_EXTRACT TO READ_
+++

The antiretroviral (ARV) regimens Tivicay (dolutegravir) plus Truvada (tenofovir disoproxil fumarate/emtricitabine) and Tivicay plus Descovy (tenofovir alafenamide/emtricitabine) suppressed HIV as effectively as Atripla (efavirenz/tenofovir disoproxil fumarate/emtricitabine) after the first year of an ongoing 96-week study.
The regimens that included Tivicay, however, especially when combined with Descovy, were associated with greater weight gain, especially among women.
At the 10th International AIDS Society Conference on HIV Science in Mexico City (IAS 2019), François Venter, MD, of the University of Witwatersrand in Johannesburg presented findings from an open-label randomized trial comparing the three regimens. The study was also published in The New England Journal of Medicine.
To participate in the study, people with HIV needed to be at least 12 years old, not have taken ARVs during the previous 30 days, have a creatinine clearance greater than 60 milliliters per minute or greater than 80 ml per minute if younger than 19 years old (indicating good kidney function) and have a viral load greater than 500. They could not be pregnant or have tuberculosis. The study did not screen participants for drug resistance, which is consistent with South African treatment guidelines.

+++

_WORK ORDER 1_
For each statement about the passage on the HIV regimen trial, answer yes or no and quote the words that decide it. (a) Participants had to be at least 12 years old. (b) Participants were screened for drug resistance. (c) The findings were presented at a conference in Mexico City.
_WORK ORDER 2_
Write a continuation of the passage on the HIV regimen trial, picking up after its final sentence.
The lines that come next have no connection to the passage on the HIV regimen trial.

Stored data entries
+++

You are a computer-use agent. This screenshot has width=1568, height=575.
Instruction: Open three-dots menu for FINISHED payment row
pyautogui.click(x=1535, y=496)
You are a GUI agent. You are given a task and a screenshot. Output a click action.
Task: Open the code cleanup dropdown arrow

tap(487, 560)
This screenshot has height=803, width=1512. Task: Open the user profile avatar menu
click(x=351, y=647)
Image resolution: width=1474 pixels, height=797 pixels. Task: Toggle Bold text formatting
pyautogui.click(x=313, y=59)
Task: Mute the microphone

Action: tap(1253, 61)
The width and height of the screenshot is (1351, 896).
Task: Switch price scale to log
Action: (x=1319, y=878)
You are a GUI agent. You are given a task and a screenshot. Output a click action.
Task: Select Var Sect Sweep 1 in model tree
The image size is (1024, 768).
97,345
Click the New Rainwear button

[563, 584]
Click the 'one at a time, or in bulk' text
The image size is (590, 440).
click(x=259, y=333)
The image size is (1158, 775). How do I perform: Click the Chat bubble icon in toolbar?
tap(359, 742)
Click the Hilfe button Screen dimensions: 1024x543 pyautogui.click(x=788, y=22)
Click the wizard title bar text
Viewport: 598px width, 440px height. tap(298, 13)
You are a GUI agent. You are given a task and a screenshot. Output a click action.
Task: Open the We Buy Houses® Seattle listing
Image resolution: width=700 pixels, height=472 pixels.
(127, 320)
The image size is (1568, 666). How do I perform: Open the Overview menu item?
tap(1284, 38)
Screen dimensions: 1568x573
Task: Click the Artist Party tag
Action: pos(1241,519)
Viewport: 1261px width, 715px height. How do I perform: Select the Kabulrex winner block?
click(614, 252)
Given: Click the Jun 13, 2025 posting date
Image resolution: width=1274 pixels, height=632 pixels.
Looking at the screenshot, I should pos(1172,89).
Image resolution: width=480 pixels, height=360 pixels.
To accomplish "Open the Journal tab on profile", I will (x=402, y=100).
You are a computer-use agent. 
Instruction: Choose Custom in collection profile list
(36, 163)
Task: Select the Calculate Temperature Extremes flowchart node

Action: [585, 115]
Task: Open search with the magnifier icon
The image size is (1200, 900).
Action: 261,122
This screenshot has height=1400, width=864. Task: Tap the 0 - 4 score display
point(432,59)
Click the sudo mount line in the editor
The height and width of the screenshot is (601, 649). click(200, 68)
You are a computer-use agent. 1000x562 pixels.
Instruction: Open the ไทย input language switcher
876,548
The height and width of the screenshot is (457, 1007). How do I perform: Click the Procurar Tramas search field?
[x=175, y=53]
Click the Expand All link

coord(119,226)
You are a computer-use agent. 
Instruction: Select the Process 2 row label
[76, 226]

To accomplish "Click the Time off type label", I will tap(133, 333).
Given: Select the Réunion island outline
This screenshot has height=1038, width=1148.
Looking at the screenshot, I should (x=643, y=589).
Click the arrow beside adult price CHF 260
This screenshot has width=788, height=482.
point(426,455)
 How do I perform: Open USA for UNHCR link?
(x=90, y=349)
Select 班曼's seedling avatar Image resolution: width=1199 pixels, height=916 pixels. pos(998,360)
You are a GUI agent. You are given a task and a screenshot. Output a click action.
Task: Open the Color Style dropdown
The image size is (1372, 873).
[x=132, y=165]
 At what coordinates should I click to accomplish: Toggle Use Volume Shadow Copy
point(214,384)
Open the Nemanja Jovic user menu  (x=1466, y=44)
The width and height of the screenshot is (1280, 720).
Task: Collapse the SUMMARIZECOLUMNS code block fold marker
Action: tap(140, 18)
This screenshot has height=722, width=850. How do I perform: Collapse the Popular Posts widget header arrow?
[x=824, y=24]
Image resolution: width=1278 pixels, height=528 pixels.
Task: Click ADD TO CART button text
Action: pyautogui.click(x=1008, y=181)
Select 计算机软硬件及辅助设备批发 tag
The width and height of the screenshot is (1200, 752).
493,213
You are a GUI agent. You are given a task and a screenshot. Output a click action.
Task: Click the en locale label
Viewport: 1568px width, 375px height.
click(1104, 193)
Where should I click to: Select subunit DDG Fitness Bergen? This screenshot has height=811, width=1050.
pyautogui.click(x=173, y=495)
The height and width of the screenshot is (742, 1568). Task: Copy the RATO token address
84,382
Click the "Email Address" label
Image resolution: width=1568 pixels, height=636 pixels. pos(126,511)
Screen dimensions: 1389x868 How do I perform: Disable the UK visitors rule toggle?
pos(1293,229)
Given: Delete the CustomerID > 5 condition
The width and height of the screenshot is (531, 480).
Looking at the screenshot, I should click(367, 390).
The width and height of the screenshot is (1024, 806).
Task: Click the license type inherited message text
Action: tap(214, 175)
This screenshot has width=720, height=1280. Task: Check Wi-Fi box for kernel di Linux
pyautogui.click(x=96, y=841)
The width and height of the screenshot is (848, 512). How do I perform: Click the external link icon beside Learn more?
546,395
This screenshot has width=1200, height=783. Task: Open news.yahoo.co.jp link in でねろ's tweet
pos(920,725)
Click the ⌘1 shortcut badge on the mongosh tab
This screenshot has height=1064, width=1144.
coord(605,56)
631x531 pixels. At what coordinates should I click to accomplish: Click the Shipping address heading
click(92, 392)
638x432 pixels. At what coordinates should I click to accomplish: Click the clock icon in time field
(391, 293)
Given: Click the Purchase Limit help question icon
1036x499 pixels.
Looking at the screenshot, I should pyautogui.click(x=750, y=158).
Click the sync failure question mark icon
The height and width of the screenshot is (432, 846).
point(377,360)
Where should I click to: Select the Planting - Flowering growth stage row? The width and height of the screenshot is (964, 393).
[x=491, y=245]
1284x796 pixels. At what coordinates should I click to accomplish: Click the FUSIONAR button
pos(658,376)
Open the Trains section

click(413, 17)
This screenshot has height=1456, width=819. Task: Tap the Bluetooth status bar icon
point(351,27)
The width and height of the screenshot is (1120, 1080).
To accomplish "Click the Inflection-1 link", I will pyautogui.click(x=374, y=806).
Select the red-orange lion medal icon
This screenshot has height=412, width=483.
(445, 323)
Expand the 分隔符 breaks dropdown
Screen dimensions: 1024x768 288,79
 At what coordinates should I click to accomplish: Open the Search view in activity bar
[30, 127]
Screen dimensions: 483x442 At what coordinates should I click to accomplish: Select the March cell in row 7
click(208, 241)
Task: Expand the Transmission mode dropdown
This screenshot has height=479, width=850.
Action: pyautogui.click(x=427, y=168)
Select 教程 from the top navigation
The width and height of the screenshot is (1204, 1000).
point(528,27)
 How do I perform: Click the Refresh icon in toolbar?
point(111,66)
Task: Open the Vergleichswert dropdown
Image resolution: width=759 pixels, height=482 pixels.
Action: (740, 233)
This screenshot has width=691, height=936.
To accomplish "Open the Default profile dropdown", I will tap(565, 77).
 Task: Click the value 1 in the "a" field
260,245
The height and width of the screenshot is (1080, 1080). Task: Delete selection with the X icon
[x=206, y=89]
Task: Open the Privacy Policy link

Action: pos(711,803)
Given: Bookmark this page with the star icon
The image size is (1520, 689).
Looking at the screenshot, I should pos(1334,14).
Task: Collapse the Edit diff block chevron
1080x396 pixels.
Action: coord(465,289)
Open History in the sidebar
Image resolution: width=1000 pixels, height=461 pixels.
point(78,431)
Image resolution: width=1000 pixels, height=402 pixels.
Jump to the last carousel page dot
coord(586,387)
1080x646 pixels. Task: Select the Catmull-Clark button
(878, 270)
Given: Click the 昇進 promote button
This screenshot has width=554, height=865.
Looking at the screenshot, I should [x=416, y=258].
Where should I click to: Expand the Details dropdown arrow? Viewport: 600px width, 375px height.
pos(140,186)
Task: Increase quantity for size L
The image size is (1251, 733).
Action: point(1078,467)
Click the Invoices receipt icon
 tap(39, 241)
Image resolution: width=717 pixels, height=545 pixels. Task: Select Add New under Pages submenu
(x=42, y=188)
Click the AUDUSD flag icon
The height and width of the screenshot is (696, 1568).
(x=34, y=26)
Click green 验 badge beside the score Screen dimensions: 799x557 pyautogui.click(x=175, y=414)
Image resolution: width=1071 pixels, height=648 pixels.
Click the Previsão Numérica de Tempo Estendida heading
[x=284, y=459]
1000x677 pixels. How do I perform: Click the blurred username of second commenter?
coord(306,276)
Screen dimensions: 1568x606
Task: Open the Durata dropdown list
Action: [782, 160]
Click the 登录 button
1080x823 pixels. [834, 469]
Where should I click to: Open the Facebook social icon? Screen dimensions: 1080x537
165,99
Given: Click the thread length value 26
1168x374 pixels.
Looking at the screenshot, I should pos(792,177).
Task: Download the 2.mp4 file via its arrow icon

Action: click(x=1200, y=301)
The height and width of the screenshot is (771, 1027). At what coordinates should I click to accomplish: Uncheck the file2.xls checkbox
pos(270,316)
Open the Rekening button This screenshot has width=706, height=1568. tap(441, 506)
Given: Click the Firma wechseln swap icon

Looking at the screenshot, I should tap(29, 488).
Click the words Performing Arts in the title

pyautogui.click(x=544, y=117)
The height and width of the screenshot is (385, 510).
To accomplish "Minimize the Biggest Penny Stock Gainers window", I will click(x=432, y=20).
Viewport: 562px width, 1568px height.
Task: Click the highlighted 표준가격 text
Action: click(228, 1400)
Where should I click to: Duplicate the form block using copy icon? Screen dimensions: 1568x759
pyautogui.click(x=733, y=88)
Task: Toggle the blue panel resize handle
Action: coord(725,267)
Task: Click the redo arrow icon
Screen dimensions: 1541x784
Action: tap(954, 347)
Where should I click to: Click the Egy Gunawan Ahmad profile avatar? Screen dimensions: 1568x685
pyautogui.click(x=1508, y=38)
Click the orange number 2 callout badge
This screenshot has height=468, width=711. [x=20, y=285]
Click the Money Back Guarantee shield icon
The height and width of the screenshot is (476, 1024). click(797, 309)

+++

_EXERCISE RESPONSE 1_
(a) Yes: "people with HIV needed to be at least 12 years old"
(b) No: "The study did not screen participants for drug resistance"
(c) Yes: "At the 10th International AIDS Society Conference on HIV Science in Mexico City (IAS 2019)"

_EXERCISE RESPONSE 2_
A total of 1,053 people were enrolled in the study between February 2017 and May 2018. Fifty-nine percent were female. They had a median age of 32 years old. The average CD4 count was 336.
The participants were randomized into three even groups of 351 people to receive one of the three regimens, Tivicay plus Truvada, Tivicay plus Descovy, or Atripla. After 48 weeks, a respective 85% (298 people), 84% (294 people) and 79% (276) of the members of each group had a viral load below 50. These findings indicated that the two regimens based on Tivicay were as effective as, or noninferior to, Atripla.
More than 70% of those who had a viral load above 50 ultimately re-suppressed HIV after receiving adherence counseling and retesting.
None of the participants developed resistance to Tivicay.
One person in the Tivicay plus Descovy group and 10 people in the Atripla group discontinued treatment because of adverse health events. More people in the Atripla group discontinued treatment for other reasons.
Adverse events and laboratory abnormalities were similar across the three study arms. Between 5% and 7% experienced serious adverse health events. Between 12% and 24% had severe (Grade 3 and 4) adverse events, and between 63% and 72% had drug-related adverse events of any grade. One person died in the Tivicay plus Descovy group, as did one person in the Tivicay plus Truvada group and two people in the Atripla group.
Treatment had less of an impact on bone density and kidney function among those receiving Descovy compared with those receiving the other two regimens. There were no differences in sleep problems, anxiety or depression, which have been associated with the efavirenz component of Atripla.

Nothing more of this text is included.